<<<<

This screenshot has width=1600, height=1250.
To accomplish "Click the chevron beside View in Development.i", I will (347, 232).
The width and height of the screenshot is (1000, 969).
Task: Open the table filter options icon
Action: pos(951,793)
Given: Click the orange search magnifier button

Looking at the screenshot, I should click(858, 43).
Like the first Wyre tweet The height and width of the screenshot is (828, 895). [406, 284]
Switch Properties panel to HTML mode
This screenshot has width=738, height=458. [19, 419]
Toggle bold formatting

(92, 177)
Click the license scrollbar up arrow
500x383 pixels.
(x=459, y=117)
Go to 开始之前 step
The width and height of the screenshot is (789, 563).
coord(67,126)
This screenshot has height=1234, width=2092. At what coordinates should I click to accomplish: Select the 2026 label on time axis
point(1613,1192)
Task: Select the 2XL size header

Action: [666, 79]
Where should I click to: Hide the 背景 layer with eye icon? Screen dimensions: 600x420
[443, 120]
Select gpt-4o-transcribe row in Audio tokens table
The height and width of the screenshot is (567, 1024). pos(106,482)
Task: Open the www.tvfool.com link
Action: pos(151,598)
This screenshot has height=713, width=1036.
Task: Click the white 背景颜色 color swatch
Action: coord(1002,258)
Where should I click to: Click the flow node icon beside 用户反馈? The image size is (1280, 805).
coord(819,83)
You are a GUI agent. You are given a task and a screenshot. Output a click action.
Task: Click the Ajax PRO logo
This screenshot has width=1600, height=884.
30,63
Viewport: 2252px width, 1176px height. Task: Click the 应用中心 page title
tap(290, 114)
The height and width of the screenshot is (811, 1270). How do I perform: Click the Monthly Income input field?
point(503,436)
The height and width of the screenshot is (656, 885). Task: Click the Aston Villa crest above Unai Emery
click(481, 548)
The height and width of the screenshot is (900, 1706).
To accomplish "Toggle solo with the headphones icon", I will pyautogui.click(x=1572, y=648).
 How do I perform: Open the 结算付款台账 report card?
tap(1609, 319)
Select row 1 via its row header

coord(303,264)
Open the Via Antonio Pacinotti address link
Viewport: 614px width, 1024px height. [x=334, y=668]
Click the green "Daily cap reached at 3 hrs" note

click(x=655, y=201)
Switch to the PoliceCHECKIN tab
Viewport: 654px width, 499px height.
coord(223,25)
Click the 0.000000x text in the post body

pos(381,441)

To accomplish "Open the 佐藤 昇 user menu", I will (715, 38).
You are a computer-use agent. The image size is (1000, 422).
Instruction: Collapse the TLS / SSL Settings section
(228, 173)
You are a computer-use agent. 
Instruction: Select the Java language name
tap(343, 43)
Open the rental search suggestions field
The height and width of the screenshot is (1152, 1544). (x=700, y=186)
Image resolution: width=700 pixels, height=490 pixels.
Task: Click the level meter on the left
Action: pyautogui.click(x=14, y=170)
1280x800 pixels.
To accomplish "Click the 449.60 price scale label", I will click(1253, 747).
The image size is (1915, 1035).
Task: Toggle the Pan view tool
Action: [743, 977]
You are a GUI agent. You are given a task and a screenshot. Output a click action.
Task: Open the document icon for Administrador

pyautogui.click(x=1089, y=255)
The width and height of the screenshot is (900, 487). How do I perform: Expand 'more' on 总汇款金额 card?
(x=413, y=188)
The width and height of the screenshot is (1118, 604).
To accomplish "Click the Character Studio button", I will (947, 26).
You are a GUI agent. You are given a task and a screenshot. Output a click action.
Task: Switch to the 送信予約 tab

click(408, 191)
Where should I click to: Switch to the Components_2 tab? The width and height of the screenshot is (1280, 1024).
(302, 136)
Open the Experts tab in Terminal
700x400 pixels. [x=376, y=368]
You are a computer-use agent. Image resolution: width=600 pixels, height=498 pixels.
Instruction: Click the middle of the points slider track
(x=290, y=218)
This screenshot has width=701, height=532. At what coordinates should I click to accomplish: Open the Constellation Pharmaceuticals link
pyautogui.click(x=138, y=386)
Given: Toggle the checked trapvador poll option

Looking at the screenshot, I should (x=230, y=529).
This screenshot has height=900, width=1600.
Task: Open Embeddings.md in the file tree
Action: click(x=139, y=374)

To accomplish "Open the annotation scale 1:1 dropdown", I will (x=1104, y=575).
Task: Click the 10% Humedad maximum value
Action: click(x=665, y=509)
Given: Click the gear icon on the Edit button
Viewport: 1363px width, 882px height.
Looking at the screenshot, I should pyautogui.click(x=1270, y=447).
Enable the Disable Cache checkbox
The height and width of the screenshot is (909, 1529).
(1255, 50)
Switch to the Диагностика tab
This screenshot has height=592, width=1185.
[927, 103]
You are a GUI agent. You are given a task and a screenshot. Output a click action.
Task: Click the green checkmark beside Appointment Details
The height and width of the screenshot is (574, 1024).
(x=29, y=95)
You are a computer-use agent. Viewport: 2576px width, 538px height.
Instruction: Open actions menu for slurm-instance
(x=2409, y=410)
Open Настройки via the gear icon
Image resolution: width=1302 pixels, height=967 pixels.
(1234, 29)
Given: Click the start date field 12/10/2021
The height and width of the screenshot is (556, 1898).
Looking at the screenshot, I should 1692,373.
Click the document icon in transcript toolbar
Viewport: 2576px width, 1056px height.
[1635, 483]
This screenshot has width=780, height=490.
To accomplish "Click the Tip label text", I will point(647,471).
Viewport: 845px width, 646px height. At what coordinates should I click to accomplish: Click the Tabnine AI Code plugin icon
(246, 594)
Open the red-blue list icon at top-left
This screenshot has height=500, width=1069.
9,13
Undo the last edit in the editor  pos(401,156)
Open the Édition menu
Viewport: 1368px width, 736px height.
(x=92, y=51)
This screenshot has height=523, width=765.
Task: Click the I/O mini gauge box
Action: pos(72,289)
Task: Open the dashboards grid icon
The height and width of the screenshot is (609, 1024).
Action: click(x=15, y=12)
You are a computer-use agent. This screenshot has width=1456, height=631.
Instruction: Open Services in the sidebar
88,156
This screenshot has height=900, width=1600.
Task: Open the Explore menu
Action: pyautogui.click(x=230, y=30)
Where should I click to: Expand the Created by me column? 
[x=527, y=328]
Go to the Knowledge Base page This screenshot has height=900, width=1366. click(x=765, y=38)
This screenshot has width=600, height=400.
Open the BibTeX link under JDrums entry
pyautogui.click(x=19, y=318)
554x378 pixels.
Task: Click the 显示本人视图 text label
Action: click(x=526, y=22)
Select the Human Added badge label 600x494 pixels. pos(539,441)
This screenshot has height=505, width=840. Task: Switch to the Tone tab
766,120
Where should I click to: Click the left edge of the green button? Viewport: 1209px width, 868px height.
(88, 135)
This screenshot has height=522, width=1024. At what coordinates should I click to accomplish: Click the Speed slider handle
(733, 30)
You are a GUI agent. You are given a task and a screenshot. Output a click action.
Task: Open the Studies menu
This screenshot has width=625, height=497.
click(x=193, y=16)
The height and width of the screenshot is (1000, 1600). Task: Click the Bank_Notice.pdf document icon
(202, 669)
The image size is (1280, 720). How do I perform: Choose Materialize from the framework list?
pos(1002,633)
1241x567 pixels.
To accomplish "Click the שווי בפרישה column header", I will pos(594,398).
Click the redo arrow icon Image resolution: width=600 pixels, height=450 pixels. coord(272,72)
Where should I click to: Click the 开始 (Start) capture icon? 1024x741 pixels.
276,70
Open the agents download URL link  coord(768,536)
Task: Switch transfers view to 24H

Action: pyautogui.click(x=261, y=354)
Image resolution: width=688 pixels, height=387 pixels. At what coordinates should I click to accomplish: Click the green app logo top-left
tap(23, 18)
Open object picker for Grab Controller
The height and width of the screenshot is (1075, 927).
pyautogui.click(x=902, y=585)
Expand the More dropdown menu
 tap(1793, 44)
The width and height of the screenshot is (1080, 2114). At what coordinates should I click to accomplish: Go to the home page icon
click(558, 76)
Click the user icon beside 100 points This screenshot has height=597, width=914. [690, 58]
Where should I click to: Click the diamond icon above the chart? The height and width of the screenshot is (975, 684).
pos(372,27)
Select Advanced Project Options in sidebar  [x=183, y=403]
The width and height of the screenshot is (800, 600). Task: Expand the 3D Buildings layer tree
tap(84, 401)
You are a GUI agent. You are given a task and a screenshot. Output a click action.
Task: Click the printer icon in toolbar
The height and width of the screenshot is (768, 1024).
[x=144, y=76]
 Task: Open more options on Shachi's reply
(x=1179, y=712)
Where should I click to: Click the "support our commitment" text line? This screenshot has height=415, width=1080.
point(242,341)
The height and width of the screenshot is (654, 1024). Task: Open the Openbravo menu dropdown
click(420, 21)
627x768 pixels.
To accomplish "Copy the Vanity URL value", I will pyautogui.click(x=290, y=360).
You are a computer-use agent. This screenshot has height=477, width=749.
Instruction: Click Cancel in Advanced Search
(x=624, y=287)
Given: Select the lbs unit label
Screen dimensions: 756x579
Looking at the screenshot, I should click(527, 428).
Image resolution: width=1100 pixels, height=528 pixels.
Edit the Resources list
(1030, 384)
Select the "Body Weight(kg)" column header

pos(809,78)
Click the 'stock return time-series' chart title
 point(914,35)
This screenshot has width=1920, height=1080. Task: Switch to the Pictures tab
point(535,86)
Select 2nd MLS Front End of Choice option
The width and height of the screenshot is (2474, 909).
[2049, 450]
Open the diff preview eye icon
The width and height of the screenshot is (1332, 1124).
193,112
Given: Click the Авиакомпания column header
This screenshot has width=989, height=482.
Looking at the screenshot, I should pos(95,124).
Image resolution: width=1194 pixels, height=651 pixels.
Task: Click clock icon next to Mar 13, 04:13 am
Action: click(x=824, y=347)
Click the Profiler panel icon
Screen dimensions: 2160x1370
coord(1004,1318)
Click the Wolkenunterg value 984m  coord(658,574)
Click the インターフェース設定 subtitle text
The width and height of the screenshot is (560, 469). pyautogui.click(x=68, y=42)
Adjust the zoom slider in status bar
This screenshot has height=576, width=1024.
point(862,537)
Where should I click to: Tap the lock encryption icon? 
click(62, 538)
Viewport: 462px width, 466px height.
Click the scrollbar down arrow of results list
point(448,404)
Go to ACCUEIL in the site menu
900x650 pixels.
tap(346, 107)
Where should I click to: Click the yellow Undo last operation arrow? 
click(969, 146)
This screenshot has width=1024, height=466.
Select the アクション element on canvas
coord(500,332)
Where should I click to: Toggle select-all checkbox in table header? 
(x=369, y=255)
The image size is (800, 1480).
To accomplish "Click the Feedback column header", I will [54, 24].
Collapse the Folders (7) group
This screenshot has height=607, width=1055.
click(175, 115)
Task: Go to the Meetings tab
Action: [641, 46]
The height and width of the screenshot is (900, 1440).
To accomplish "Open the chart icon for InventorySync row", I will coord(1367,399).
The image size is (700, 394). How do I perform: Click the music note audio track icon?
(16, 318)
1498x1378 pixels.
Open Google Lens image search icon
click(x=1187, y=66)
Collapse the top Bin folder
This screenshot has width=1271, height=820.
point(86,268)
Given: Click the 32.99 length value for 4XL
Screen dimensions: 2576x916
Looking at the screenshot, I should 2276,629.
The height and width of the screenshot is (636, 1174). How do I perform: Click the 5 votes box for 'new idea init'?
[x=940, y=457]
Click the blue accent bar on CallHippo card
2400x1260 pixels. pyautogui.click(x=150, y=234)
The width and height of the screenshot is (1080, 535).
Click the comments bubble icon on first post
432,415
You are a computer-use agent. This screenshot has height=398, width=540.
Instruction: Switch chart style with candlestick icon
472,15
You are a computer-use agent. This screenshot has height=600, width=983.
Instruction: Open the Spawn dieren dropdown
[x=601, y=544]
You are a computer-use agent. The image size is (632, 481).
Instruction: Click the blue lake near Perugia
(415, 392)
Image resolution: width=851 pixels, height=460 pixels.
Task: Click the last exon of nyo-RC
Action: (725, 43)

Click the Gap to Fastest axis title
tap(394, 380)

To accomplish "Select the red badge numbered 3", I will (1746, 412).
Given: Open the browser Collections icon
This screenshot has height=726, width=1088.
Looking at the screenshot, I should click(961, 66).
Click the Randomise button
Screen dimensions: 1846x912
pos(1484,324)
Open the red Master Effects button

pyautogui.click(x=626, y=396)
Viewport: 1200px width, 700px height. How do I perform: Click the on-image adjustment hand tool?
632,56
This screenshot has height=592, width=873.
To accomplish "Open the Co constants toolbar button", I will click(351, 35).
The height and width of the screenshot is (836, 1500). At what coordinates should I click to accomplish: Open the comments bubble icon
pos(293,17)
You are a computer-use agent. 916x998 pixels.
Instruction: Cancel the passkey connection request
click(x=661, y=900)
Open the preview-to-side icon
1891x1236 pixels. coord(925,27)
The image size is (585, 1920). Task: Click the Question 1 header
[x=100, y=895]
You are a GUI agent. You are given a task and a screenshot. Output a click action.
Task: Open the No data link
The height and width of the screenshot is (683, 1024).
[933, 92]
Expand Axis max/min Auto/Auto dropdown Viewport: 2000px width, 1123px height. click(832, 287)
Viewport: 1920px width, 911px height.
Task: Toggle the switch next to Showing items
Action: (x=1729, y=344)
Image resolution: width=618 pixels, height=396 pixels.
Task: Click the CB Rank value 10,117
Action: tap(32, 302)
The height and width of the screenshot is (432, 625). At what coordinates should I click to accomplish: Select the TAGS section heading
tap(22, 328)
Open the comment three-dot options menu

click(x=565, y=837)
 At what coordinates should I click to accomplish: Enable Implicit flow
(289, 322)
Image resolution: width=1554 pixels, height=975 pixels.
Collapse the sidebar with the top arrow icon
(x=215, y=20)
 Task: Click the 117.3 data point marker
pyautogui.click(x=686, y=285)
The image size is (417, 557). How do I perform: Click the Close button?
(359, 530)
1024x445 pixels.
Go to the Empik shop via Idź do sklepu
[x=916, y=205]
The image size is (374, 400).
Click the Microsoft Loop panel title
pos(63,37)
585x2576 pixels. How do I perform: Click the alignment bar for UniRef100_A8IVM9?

>>>>

* [Work instruction]:
Copy out the lines above exactly, beginning at the one that contains "Image resolution: width=1100" and ending at the one that contains "Viewport: 462px width, 466px height.".

* [Exercise response]:
Image resolution: width=1100 pixels, height=528 pixels.
Edit the Resources list
(1030, 384)
Select the "Body Weight(kg)" column header

pos(809,78)
Click the 'stock return time-series' chart title
 point(914,35)
This screenshot has width=1920, height=1080. Task: Switch to the Pictures tab
point(535,86)
Select 2nd MLS Front End of Choice option
The width and height of the screenshot is (2474, 909).
[2049, 450]
Open the diff preview eye icon
The width and height of the screenshot is (1332, 1124).
193,112
Given: Click the Авиакомпания column header
This screenshot has width=989, height=482.
Looking at the screenshot, I should pos(95,124).
Image resolution: width=1194 pixels, height=651 pixels.
Task: Click clock icon next to Mar 13, 04:13 am
Action: click(x=824, y=347)
Click the Profiler panel icon
Screen dimensions: 2160x1370
coord(1004,1318)
Click the Wolkenunterg value 984m  coord(658,574)
Click the インターフェース設定 subtitle text
The width and height of the screenshot is (560, 469). pyautogui.click(x=68, y=42)
Adjust the zoom slider in status bar
This screenshot has height=576, width=1024.
point(862,537)
Where should I click to: Tap the lock encryption icon? 
click(62, 538)
Viewport: 462px width, 466px height.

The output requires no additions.